Андрей угасал на глазах, с каждым днем его способности становились все слабее. Пропал голос, потом слух. Не могу сказать, сколько нервных заболеваний у меня образовалось за время его болезни. Невозможно было наблюдать его страдания, понимать, что ты бессилен, что конец неизбежен, но эта лестница продлила ему жизнь и творчество. Я ему много раз предлагала переехать вниз, но безрезультатно. Наверху его держало его стремление к независимости, любовь к панораме переделкинской с видом на дачу Пастернака – «Жизнь прожить не поле перейти», и на аллею, посаженную Афиногеновым. Весь этот пейзаж – это была его аура, которая являлась его продолжением.

Я возила его на жюри «Триумфа». Многие меня осуждали, говорили, что я его мучаю.
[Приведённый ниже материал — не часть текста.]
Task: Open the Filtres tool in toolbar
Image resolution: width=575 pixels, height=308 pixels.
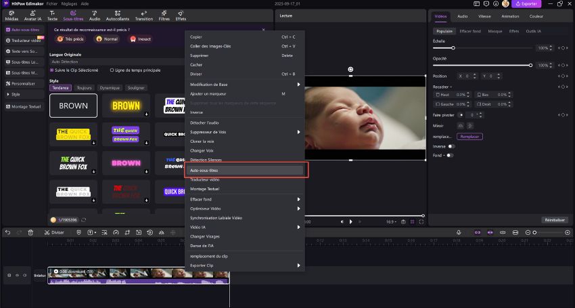Action: [x=164, y=15]
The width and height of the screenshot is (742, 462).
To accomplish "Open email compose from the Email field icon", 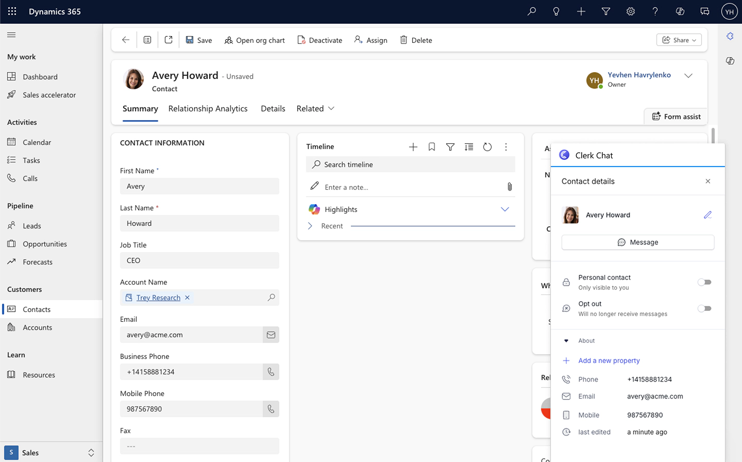I will pos(271,334).
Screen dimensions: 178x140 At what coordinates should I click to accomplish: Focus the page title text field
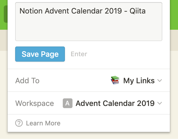click(x=89, y=22)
Но видели бы они, как он страдал, когда я его оставляла. Ему нужно было доказательство того, что он живой, мыслящий человек. Он писал стихи и сохранял сознание до самой последней минуты. Последние его стихи о том, что мы оба падаем, обняв мой крест. И самые последние – «не отчаивайся, все наладится». И он так долго остывал, что я думала, что его верну. Вскрытие показало, что все остановилось одновременно и не подлежало оживлению.
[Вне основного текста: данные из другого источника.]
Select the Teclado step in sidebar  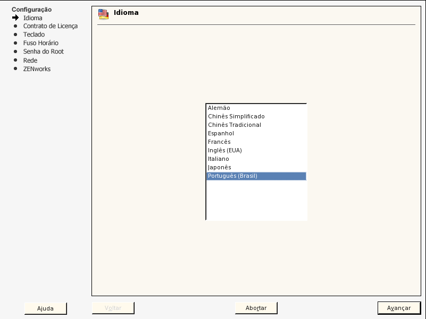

Может быть, поэтому у меня было такое острое восприятие, когда в книге Игоря Николаевича Вирабова упоминалась лестница. При довольно большом количестве мелких ошибок и истолкований появлялась зеленая лестница. Она ни при каких обстоятельствах не могла быть зеленой. Только синей – вслед за Заболоцким и Пастернаком. Мы долго искали именно эту краску, которая переливалась на свету перламутром.

Глава 6Болезнь

2009 год

Вот уже десять лет живу с осознанием неизлечимой болезни Андрея. В любой момент он может упасть – на асфальте, в туалете, на лестнице, на чьей-то презентации – при большом скоплении людей. Сегодня голова Вознесенского – это карта его падений.

Как привыкнуть к ночным вызовам «скорой», когда хирург наскоро латает его плечи, шею, вынимая осколки стекла изо лба. При падениях Андрея я неистово кричу (рефлекс), а он сам, не постигая случившегося, сердито одергивает меня: «Ну что ты кричишь, я же не очень разбился?» Увы, так будет продолжаться и дальше, способов излечения его болезни еще не придумали. Этот проклятый Паркинсон, пусть даже нетипичный, исследуется во всем мире, сегодня пытаются вводить капсулу в пораженный участок мозга с допамином, и кто знает, быть может, мы дождемся, когда эту болезнь вычеркнут из перечня смертельных.